Hip-Hop mogul 50 Cent emerged victorious yesterday (April 3) in the eviction trial of his ex-girlfriend and their son from his Long Island house. "Today's a good day, I'm a winner," the G-Unit General rejoiced after hearing the verdict. "I always win. The house is mine. She just wants to drag the situation out as long as possible. I think she just wants to see me dragging me back and fourth to court. My time is worth a lot so I'm wasting my time right now."

The rapper (born Curtis Jackson) asked a judge to remove his child's mother Shaniqua Tompkins and the ex-couple's 10-year-old son, Marquise Jaskson, from a Long Island estate he owns.
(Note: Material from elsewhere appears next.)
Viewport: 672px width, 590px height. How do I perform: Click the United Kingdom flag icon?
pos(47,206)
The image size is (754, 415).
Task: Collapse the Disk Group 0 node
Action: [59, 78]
According to FOX News, Fif paid about $2.4 million for the house, one of the largest in the Long Island town of Dix Hills. Tompkins filed a law suite accusing the rapper of breach of contract and unjust enrichment. Tompkins attorney Paul Catsandonis stated that 50 broke a promise to give Tompkins and their son a home.

"I've been with 50 for a very long time," Tompkins said to the press outside the courtroom, before the verdict was read. "He's a very evil and abusive man and that's why I left him in the first place. Any man that can evict his own child out of a house is evil. After I took care of him and I worked when he wasn't doing anything. He's a very evil and disgruntled man. I just hope God bless him."

Tompkins and Marquis, along with her daughter-from another relationship- were allowed to remain in the rapper's house under the condition that Tompkins use the monthly child support payments of $6,700 to find new residency.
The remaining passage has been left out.